Нечто приблизилось вплотную, и думать дальше стало страшно. Ни внутри, ни вокруг ответа не было. Молчала лунная ночь, наблюдала равнодушно, ночь светила в квадрат окна, разрубала пол, ложе, стену; она дышала все ближе дурманом женским, душистым, какое ей дело, чужеземной, непонятной, до каких‑то русских вопросов? «…Огради мя силой честного твоего, животворящего…» — вяло, отстранение вспоминал Андрей, нащупывая и не находя креста на шее: ему и не хотелось искать‑то по–настоящему, хотелось сгинуть, спрятаться, наползала, прикрывала какая‑то ленивая томность, обволакивала, опутывала, расползались, утекали в щель мысли–слова, что‑то отвлекало, втягивало в лунный провал все неудержимее, сладострастнее… Теперь он стал бескостен, бескровен, а она, эта женщина, смотрела на него из сада узко, пристально, голая, матово–белая, в лохматых волосах запутались лепестки, голубовато светились белки глаз и полоска зубов под верхней вздернутой губой. «Бируте! Это она!» — вспомнил он. Плыли стены, камень просвечивал, как лед, чужие коварные пальцы касались беззащитного горла. «Уйди! — сказал он бессильно. — Не надо!» Но она лишь усмехнулась, и он понял, что сейчас она овладеет им насильно. Дуло в щель окна сырым ароматом, плотским, как из чрева жрицы Бируте, хранительницы огня, когда Кейстус [29], великий князь Литовский, поял ее в зарослях черемухи на священной горе Рамбинас, где капище древних идолов. А теперь она мстит.

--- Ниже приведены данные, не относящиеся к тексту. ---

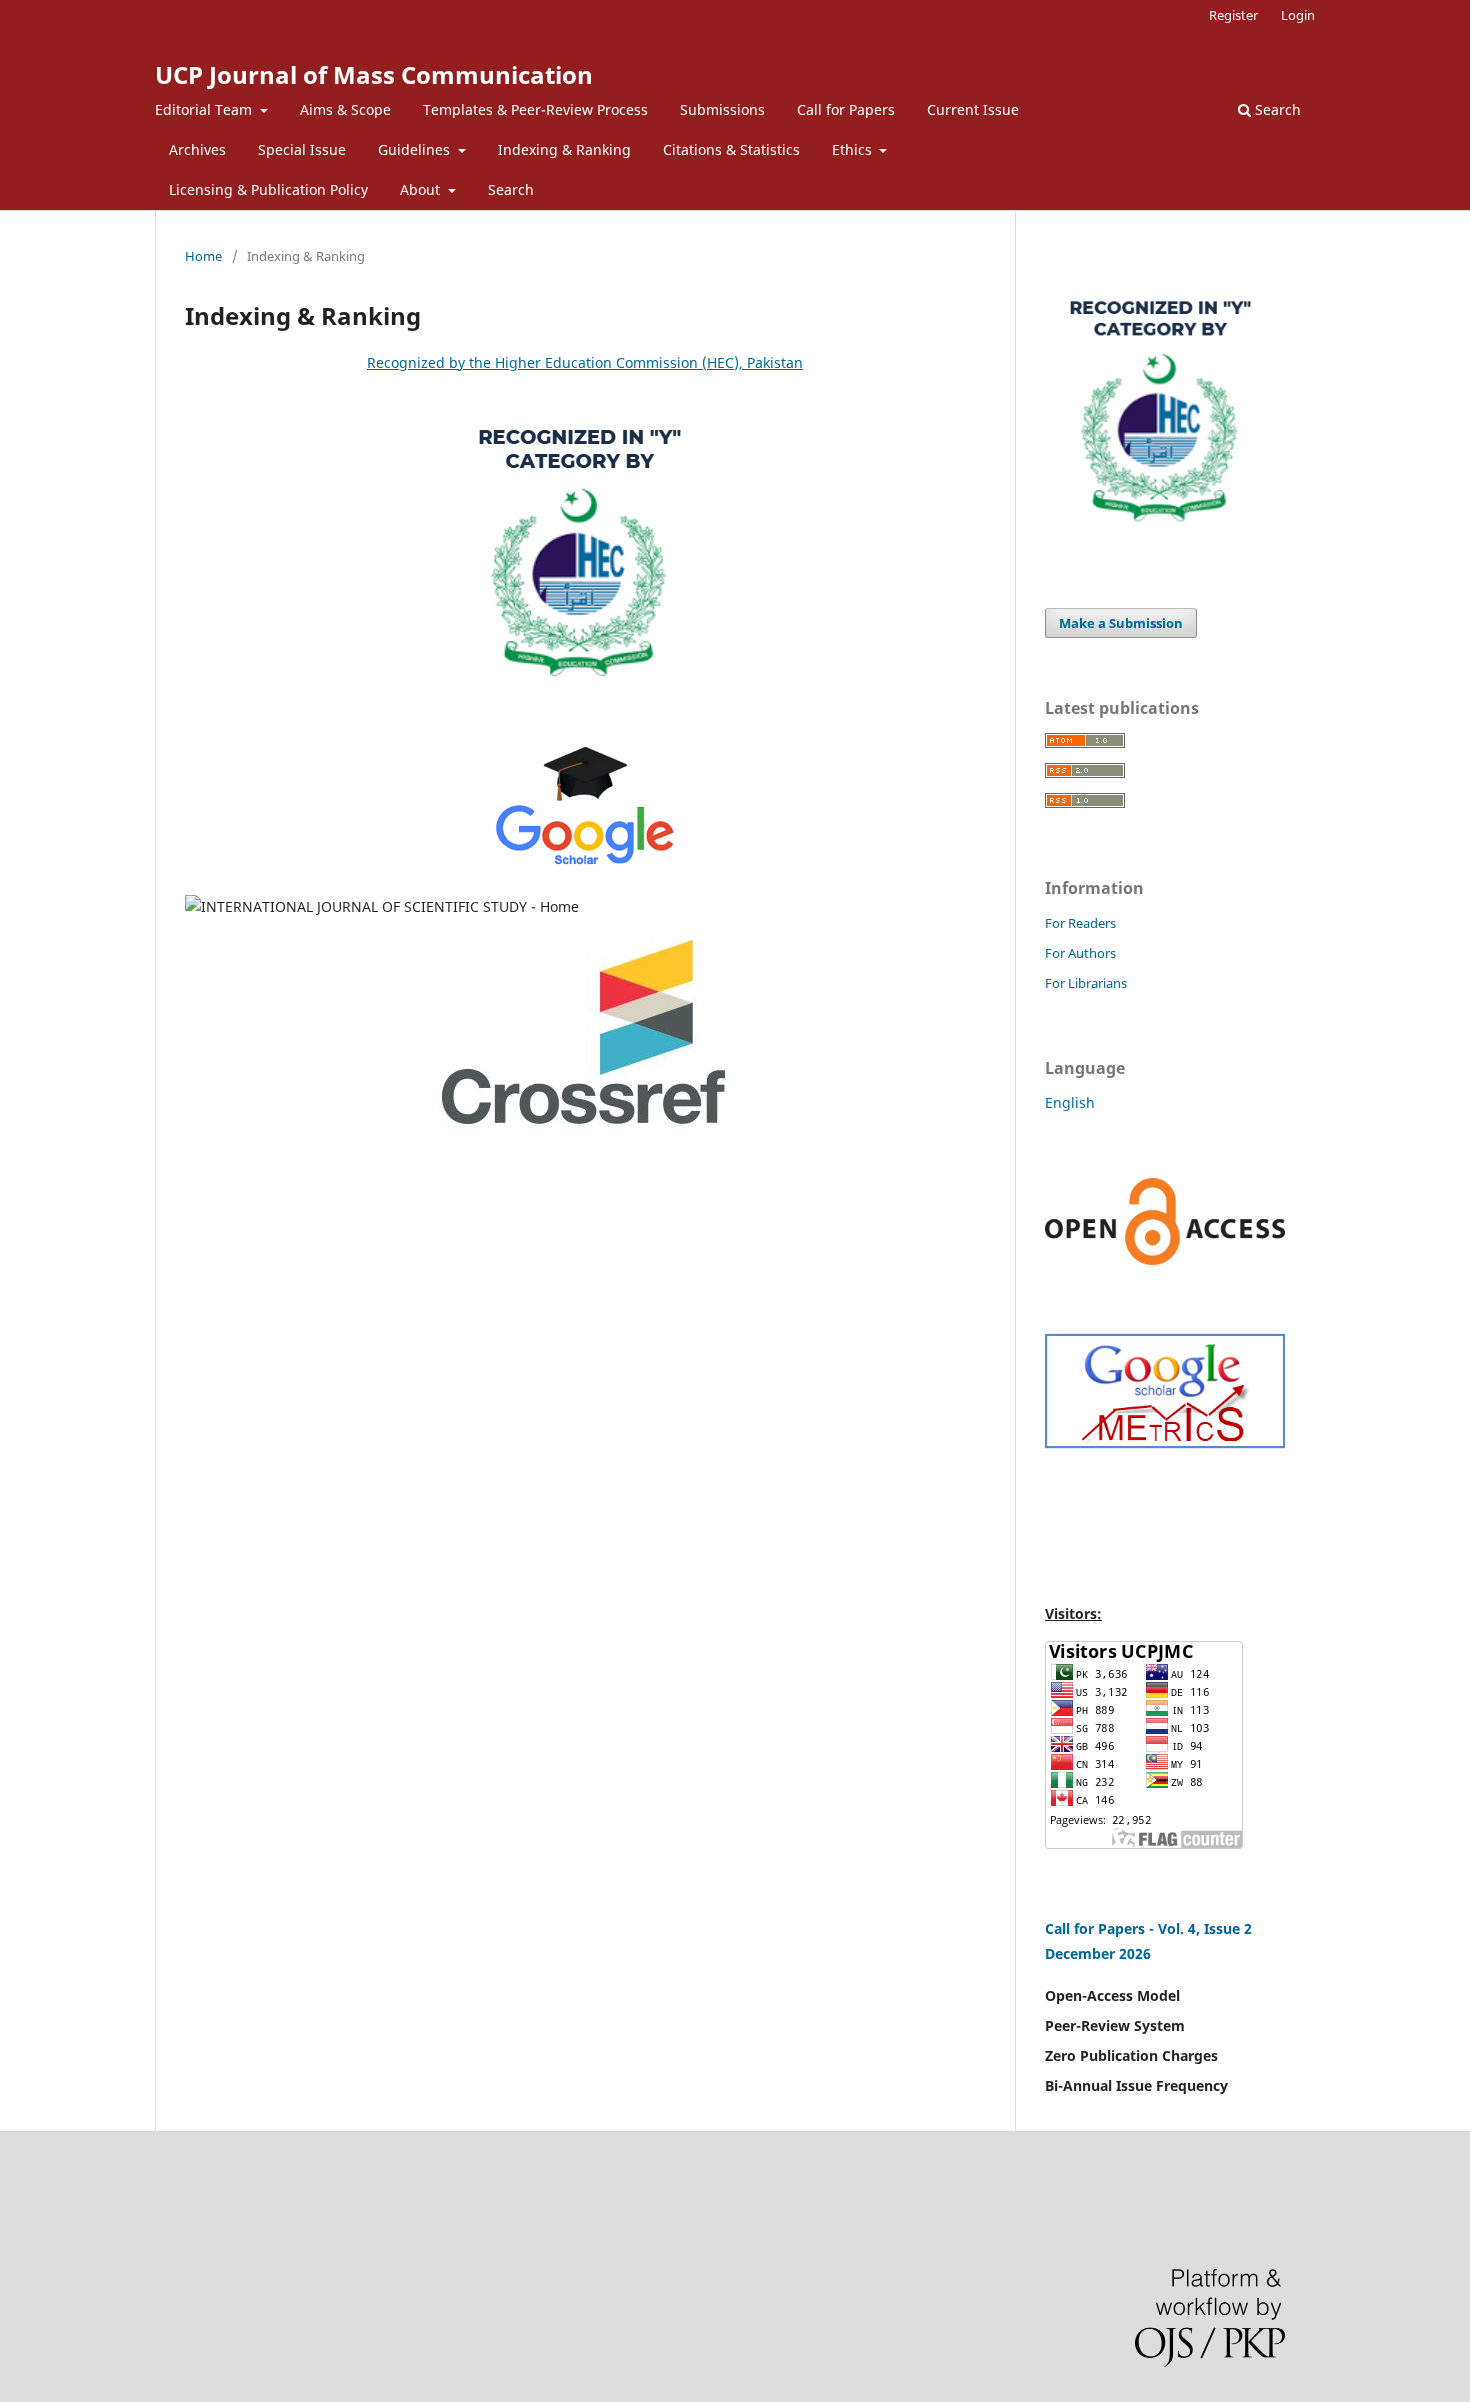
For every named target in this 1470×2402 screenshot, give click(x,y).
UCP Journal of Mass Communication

От ужаса он напрягся, разомкнул ее руки, вспомнил имя Бога и еще раз проснулся от собственного страшного стона. «Что со мной сегодня? — спрашивал он, озираясь и утирая пот. — Или меня опоили слуги? Да и спал ли я? Что за ночь? Ночь с апреля на май, когда цветет черемуха. Как же я забыл! В такие ночи выходит из лесов обманутая Бируте. Никто еще не вернулся домой после встречи с ней». Так рассказывал Бельский, когда она мелькнула перед ними и исчезла. Они медленно ехали верхами по сырой тропке через орешник, брякала сбруя от неспешного шага, медленно тек тайный опасный разговор вполголоса.
- …Когда привезли ему в Смоленск письмо Сигизмунда [30], — говорил Бельский, — со страху донес он о том Ивану. Награды ждал…

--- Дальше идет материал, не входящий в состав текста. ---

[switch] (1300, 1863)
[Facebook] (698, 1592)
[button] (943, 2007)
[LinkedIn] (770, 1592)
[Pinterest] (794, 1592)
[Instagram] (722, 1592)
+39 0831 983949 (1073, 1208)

Бельский замолчал, жестко прищурился в никуда; осторожно ступали кони по солнечным бликам, шуршала шершавая листва по колену, по стремени.
— Ну?
— Ну а царь Иван наградил его плахой и всех свойственников его извел, а в Смоленске сделал пусто…
Кони всхрапнули, шарахнулись: гибко, широко, словно лань, через тропу перемахнула долгоногая дева, мелькнула мокрая рубашка, облепившая грудь, летящие волосы, дикий взгляд, и остро вспыхнули беличьи зубы, когда Бельский крикнул, смеясь:
— Бируте!
— Кто это? — спросил изумленно Андрей.
— Брата дочка. У нас тут двор охотницкий, купалась она в пруду… Бируте — это я ее дразню. Ее имя — Анна. А ты знаешь, кто такая Бируте? — И он рассказал литовскую легенду. — Ты веришь, что древние боги выходят, если их позвать? — спросил он Андрея.
Андрей нахмурился.
— Не знаю, — сказал он холодно. — За чародейство церковный суд карает тяжко, после Иосифа Волоцкого [31] некоторых за ересь, говорят, сожгли.

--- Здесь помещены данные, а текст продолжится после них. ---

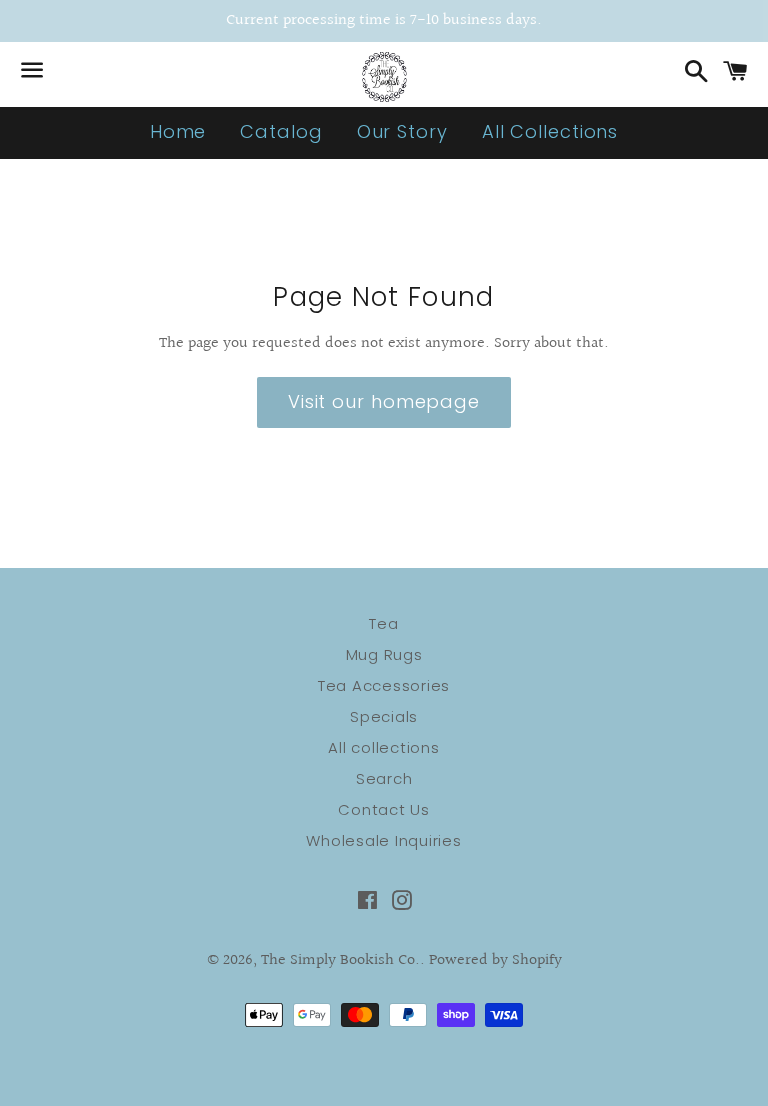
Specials (384, 716)
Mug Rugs (384, 654)
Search (384, 778)
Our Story (402, 131)
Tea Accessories (384, 685)
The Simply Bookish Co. (340, 960)
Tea (383, 623)
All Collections (550, 131)
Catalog (281, 131)
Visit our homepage (384, 401)
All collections (383, 747)
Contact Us (384, 809)
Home (178, 131)
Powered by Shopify (495, 960)
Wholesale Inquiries (383, 840)
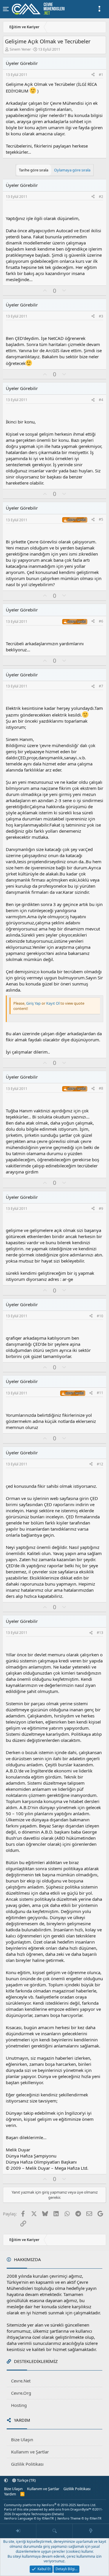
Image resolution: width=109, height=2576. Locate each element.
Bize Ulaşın (22, 2439)
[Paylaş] (93, 75)
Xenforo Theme (79, 2518)
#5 (101, 519)
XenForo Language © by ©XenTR (29, 2518)
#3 (101, 316)
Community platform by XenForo (50, 2505)
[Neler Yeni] (91, 2531)
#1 (101, 74)
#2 (101, 196)
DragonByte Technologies (31, 2514)
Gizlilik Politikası (27, 2464)
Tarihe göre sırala (33, 170)
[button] (6, 2480)
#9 (101, 1208)
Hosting (19, 2405)
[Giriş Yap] (18, 2531)
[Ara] (54, 2531)
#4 (101, 399)
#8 (101, 1088)
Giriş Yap (33, 1003)
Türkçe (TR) (26, 2480)
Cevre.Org (21, 2393)
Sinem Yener (20, 49)
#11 (100, 1392)
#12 (100, 1464)
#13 (100, 1632)
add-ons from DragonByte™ (70, 2509)
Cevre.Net (21, 2381)
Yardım (10, 2494)
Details (58, 2514)
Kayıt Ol (53, 1003)
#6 (101, 621)
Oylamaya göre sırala (72, 170)
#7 (101, 686)
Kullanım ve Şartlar (30, 2452)
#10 (100, 1315)
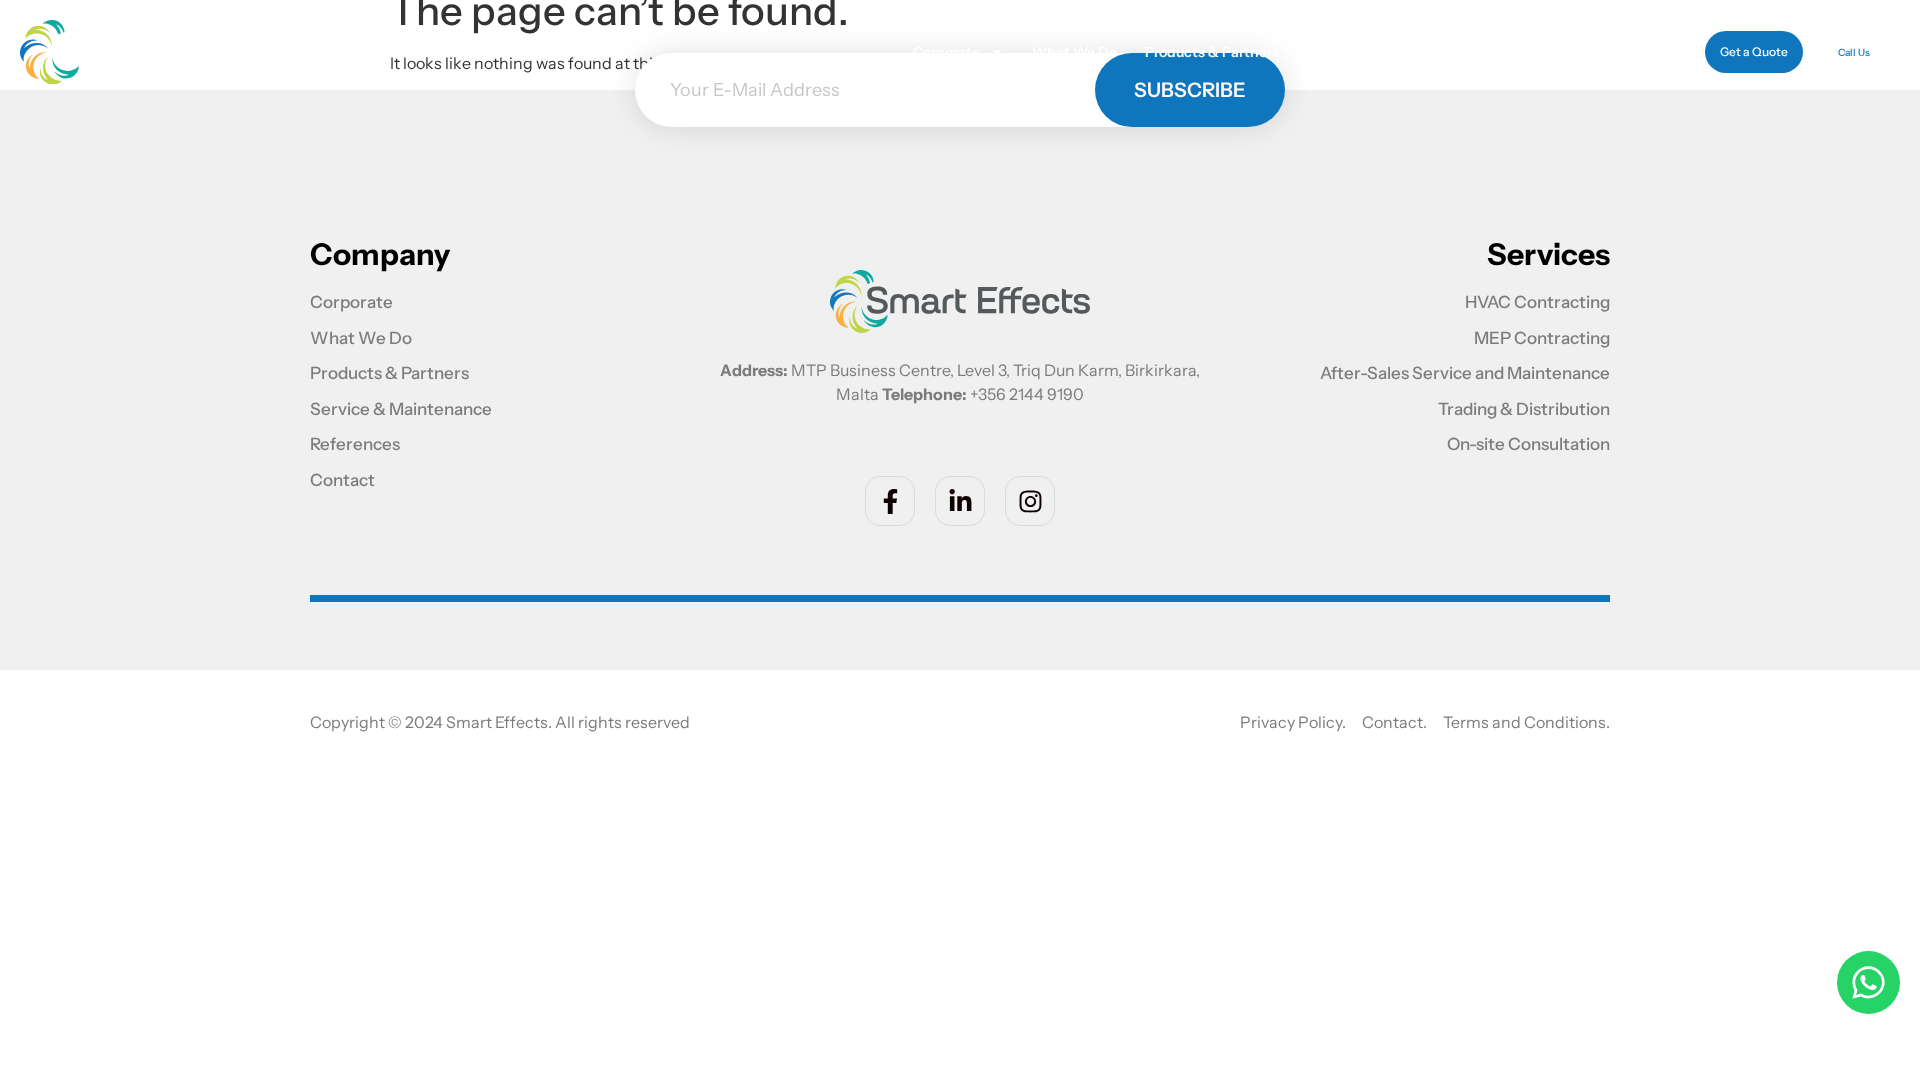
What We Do (1074, 52)
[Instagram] (1030, 501)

Бельский покосился, поджал губы, но Андрей прямо, честно глянул ему в глаза.
— Иосифа я чту, но и то, и это мне претит — грех!
Бельский не ответил, в лад, не спеша ступали кони, в тени кустов было прохладно, но впереди на травяной поляне жарко, сухо пестрели ромашки, трещали кузнечики.
— Она замужем? — спросил Андрей и опять нахмурился.
— Анна? Нет. Сигизмунд никого ни к какой вере не неволит. Ни к римской, ни к Лютеровой, ни к нашей [32].
— А сам‑то он во что верит?
— Сам он, как король, римской веры, но, говорят, и Лютера чтит.
Андрей сплюнул, тронул коня поводом. Чаще застучали копыта, их вынесло на чистое, под солнце, бабочка пересекла тень, запахло пылью и земляникой.
— Не говори, Андрей, никому.
— Не скажу…
— Верю тебе. Брат мой тебе верит и я.
— Не скажу.
«Вот какая сегодня ночь, а я расслабил ум и волю, — сказал себе Андрей. — Здесь, в Дерпте, храм стоит на месте капища, рыцари ордена крестили народ плохо, и в эту ночь могут демоны изгнанные бродить по городу… Надо дом запирать и на воротах, ставнях писать мелом кресты, как крестьяне делают, а я валяюсь в дурных мечтаниях…»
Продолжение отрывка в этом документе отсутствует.